**Problem to solve**
Retype the stretch of entries below from the line containing "You are a computer-use agent. This" through the end of the entries, leaving the pictures out of your answer.

**Records for processing**
- - - - - - -

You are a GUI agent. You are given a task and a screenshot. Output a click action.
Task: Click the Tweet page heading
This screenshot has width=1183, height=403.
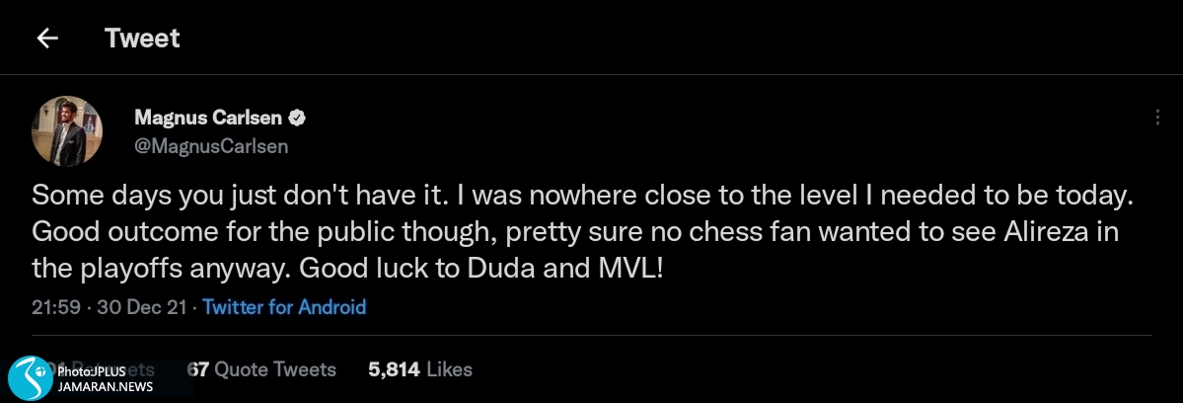[x=142, y=39]
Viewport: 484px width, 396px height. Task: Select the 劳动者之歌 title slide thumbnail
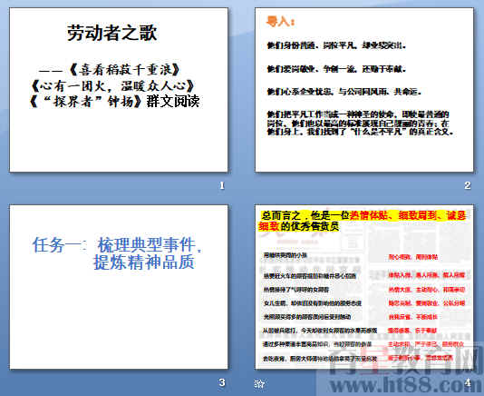click(119, 90)
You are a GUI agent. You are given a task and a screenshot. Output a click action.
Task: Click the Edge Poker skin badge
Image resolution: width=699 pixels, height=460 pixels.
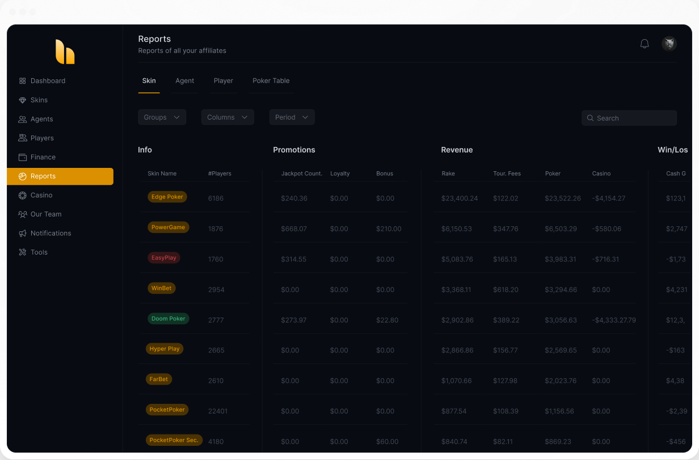click(x=167, y=197)
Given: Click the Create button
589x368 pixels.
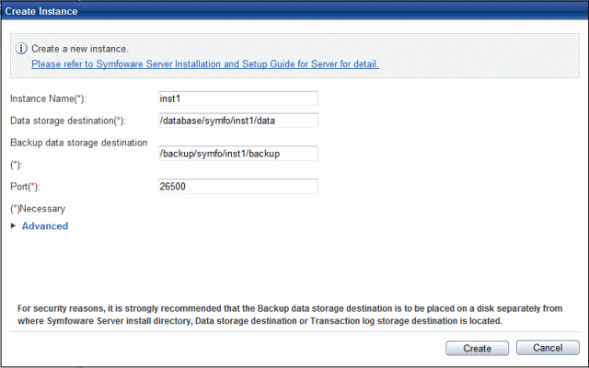Looking at the screenshot, I should point(477,348).
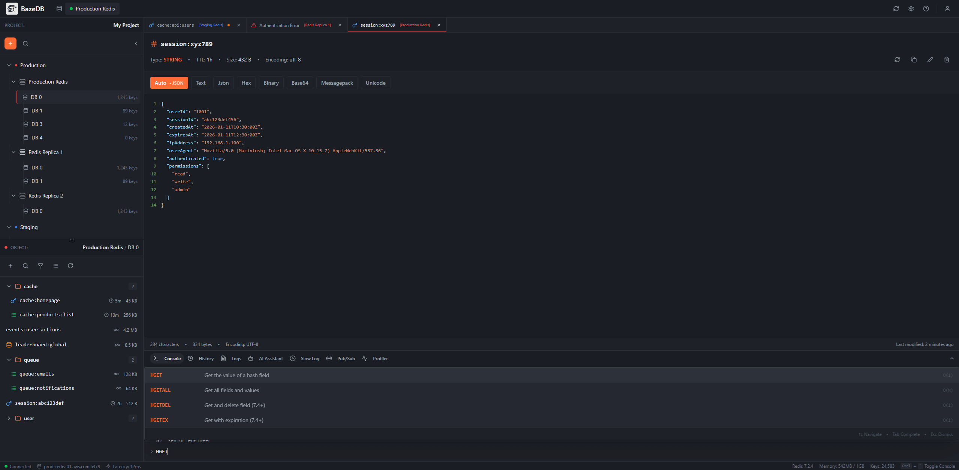Add a new connection with the orange plus
The width and height of the screenshot is (959, 470).
(10, 43)
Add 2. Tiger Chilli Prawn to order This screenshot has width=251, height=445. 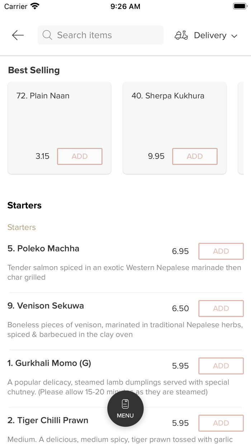pyautogui.click(x=221, y=423)

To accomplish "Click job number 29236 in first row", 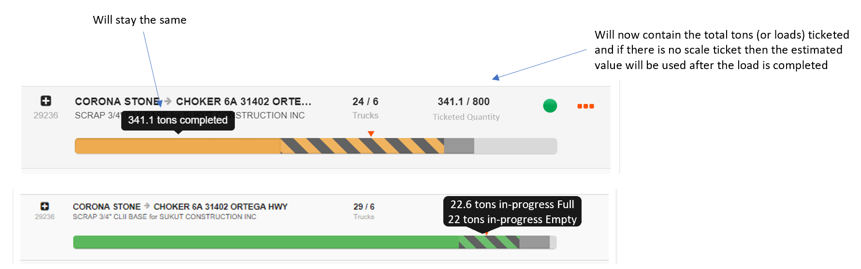I will pos(46,115).
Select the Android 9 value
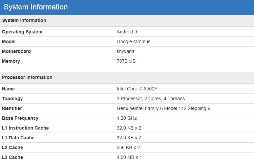 click(x=127, y=32)
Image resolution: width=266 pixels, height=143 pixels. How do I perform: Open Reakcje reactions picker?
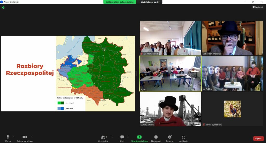coord(170,137)
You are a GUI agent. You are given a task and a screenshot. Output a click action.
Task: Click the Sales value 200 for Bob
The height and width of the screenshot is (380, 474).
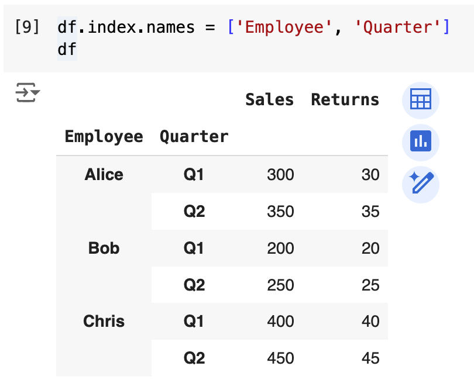tap(280, 248)
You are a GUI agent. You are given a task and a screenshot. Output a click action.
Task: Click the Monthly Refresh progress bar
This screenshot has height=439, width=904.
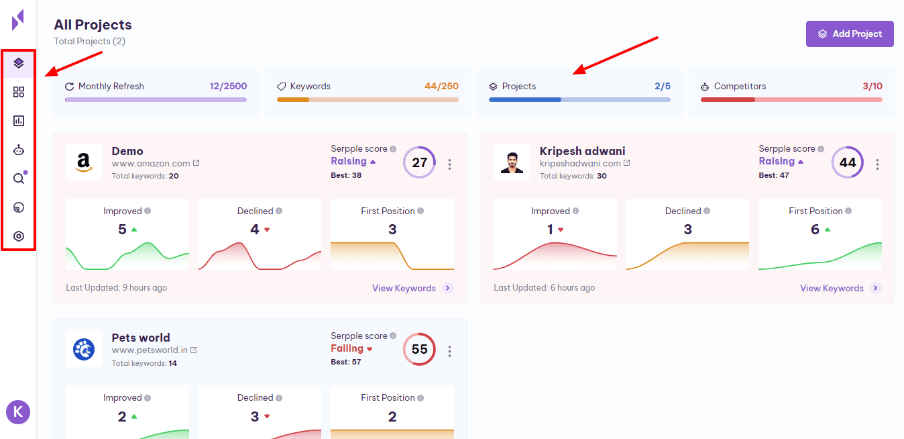(156, 99)
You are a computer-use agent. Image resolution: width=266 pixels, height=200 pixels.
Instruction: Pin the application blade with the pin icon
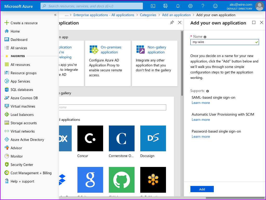172,23
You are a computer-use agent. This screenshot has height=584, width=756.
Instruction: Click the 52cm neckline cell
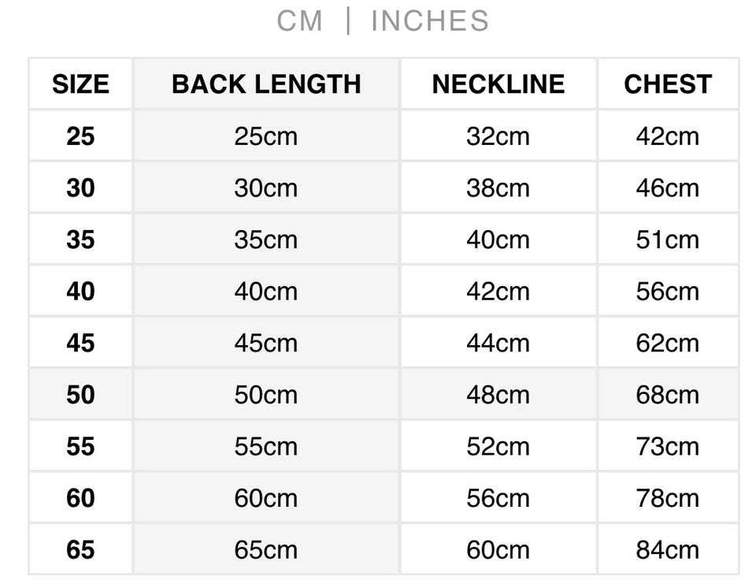(498, 447)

- - - - - - -

**In response**
You are a computer-use agent. This screenshot has height=584, width=756.
Instruction: Click the 52cm neckline cell
(498, 447)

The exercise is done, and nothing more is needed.